Re: replace gluster node

2018-08-26 Thread Tim Dudgeon

So I dug a bit deeper.
After the procedure I described in the previous post I looked at what 
the status was.


On one of the two gluster nodes/pods that was still working I see this:


# gluster pool list
UUID                    Hostname     State
6075f5a2-ce2f-4d4d-92a2-6850620c636e    10.0.0.24    Connected
ee33c338-c057-416d-81a4-c8d103570f18    10.0.0.39  Disconnected
48571acb-9a4b-4f4d-81bf-30291b14513e    localhost    Connected
The first is the other good node, the second is the failed node that no 
longer exists.

From the other good node the situation is similar.

From the new node I see this:


# gluster pool list
UUID                    Hostname     State
95e93b7d-9e96-4d76-925f-3f8aaf289ba2    localhost    Connected 
So clearly the new node is alive, gluster is running, but its not joined 
the storage pool.
On the node itself the volumes are present as devices (/dev/vdb, 
/dev/vdc, /dev/vdd) but they are not mounted.
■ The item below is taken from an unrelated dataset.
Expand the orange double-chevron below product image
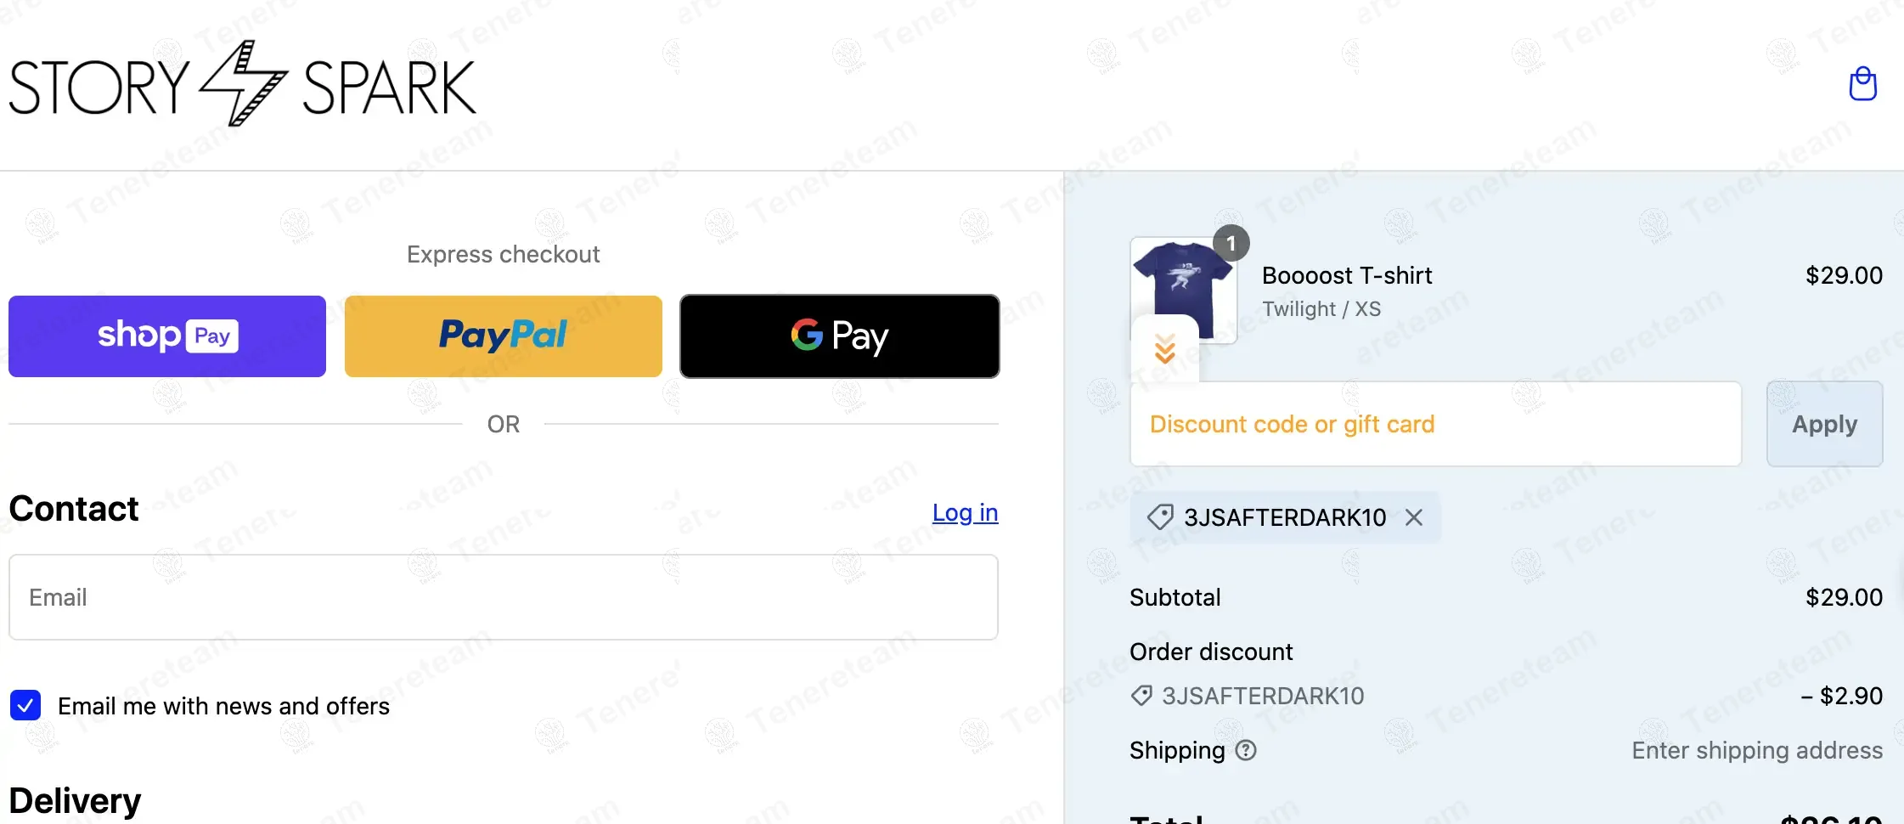 point(1165,349)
So how best to rectify this situation?
Should this be done with gluster or with heketi?

Tim


On 25/08/18 15:11, Tim Dudgeon wrote:

Not having any joy with replacing the broken glusterfs node.

What we did was:

1. Delete the broken gluster node from the cluster, and remove it from 
the inventory file


2. Create a new node to replace it. Add it to the [new_nodes] section 
of the inventory and run the playbooks/byo/openshift-node/scaleup.yml 
playbook. At this stage it is not added to the [glusterfs] section of 
the inventory. The node is now part of the cluster. Move it from the 
[new_nodes] section of the inventory to the [nodes] section.


3. Add the new node to the  [glusterfs] section of the inventory. At 
this stage we have the 2 functioning gluster nodes with volumes 
containing data, and one new node with unformatted volumes.


4. Edit the [OSEv3:vars] section and add these 3 properties:
openshift_storage_glusterfs_wipe = False
openshift_storage_glusterfs_is_missing = False
openshift_storage_glusterfs_heketi_is_missing = False

5. Run the playbooks/byo/openshift-glusterfs/config.yml playbook. This 
fails with the following error:


TASK [openshift_storage_glusterfs : Load heketi topology] 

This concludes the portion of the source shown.